Like most of my geeky friends, I’m darned impressed with google. They clearly have some incredible brain power at all levels of their organization. They do lots of good stuff, useful stuff, they are making a name for themselves by making steak, not just sizzle.

However, I caught a glimpse of them looking like a plain old annoying company this week. The issue was with my gmail account. I’d been receiving a whole bunch of copies of “returned to sender” mail. Apparently my address got used in a huge spam mailing or something, or maybe in a virus or something. Whatever the case, definitely a super-human number of these things, like, in the tens of thousands. This wasn’t me or anyone else sending mail that got returned, this was some computer issue.

All of my email gets delivered to two mailboxes, and curiously my HoosierNet mailbox didn’t get flooded with these things. Maybe some of my filters there caught all of these, but I don’t know. But I did see a lot of them being delivered to my gmail account last Friday.

Well, Monday or Tuesday of this week, I was having some trouble with my gmail account, and I noticed that it said something very much like “You are currently using 2655 MB (100%) of your 2656 MB.” What?? Now, I get a LOT of email, and I never clean it out of my gmail account, so I’m accustomed to there being like 550M or so up there. But….? Woah. Apparently those returned-to-sender messages were worse than I thought!

So, I figure, I just need to delete them. Should be a no brainer, right? Search for ‘mailer-daemon’, and delete all the results. WRONG! There is no “delete all the results of this search” feature. wtf? I mean, every mail program has that, right? If you can figure out how to do a mass “select” then you can do a mass “delete selected”. Not gmail. You can only delete one screen at a time, which seemed to be 20, if I was looking at search results (even though I set my preferences for 100 on a page… search results are still 20. I might be missing something, but I can’t find it if so).

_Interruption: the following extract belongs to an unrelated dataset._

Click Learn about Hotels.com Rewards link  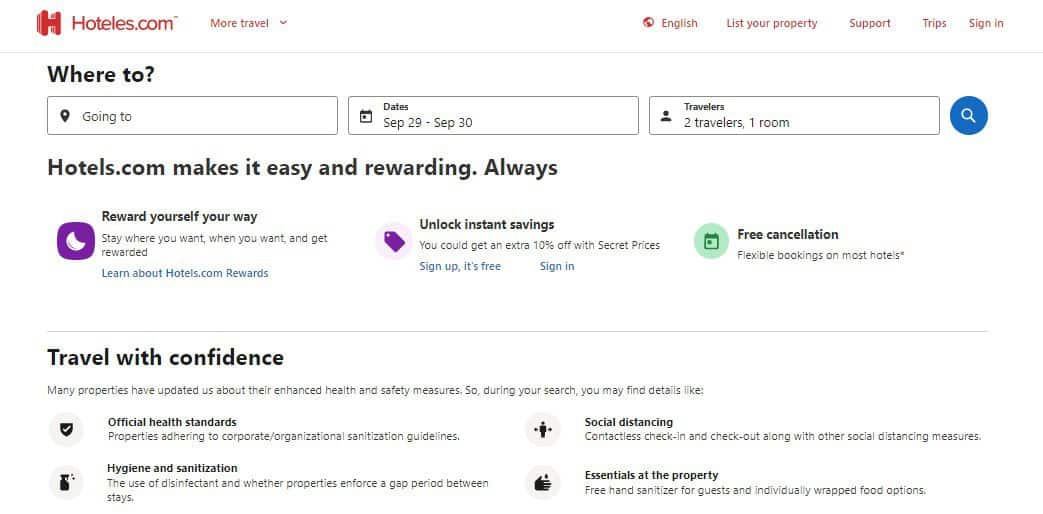coord(185,273)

Figuring that this was just crazy, that those smart-apples at google certainly thought of this, and want to make it easy for me… I searched the documentation. Nope. As with so many documentations, it answered lots of questions, but none of them were about this. They did link me to a web forum type place where lots of people were complaining about gmail. Gotta hand it to them for that. But, yeah, there I found lots of people complaining about the exact same issue… no mass delete.

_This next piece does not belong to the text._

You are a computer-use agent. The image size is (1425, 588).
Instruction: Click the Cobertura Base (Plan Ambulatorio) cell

So, I ran through the motions one more time, but decided it was time to contact them. Like lots of websites, they first scanned the question that I’d entered and showed me a bunch of links for help pages that might help. The links were pathetic. They were nowhere near what my problem was. I mean, they seemed just like an average company, but if I worked for google and knew that the world viewed my company as the company who made sense out of web searches, I would be embarrassed to look like such a sluff on this search.

So, I submitted my question. I got an automated response almost immediately, again suggesting that I check out some help pages. I replied and said that they didn’t have anything to do with my problem.

A day or so later, I got a reply that said that they didn’t have a mass delete feature, but thanks for suggesting it, and they are working on it.

The point is not that this is horrible. It’s not that google is evil. The point is… this seems so… typical. Google is the company that my friends and I keep marvelling at that they do everything so well and don’t hand out the typical crap. Well, this seemed like totally typical crap. No worse than average, but if Google ever seems average, they will probably go bust immediately. Their whole business model is based on being better than average. They seemed average at best in this case.

Ok, whatever. I decided I’d delete many screens of the dumb messages and at least try to free up a few MB of space. I did… it was very slow, but I probably did about 1000 conversations. And, when I looked down… 555MB used (20%)! Woah! I don’t know if one of those conversations was a bunch of replies to itself and actually had 10,000 messages in it or what… I wasn’t paying close enough attention. However, I had a working gmail account again! Yay!

As glad as I am to have it working again, I still have to pause and think… “If a HoosierNet customer wrote to use with a similar complaint, we would have temporarily upped their quota, taught them how to mass delete things, and offered to do the mass deleting for them if they seemed confused.” To think that our podunk Indiana nonprofit ISP is offering better customer service for this particular kind of problem than is the mighty Google… hopefully it’s just a soft spot for them and not a harbinger. For all that I love about them, I certainly do hope so.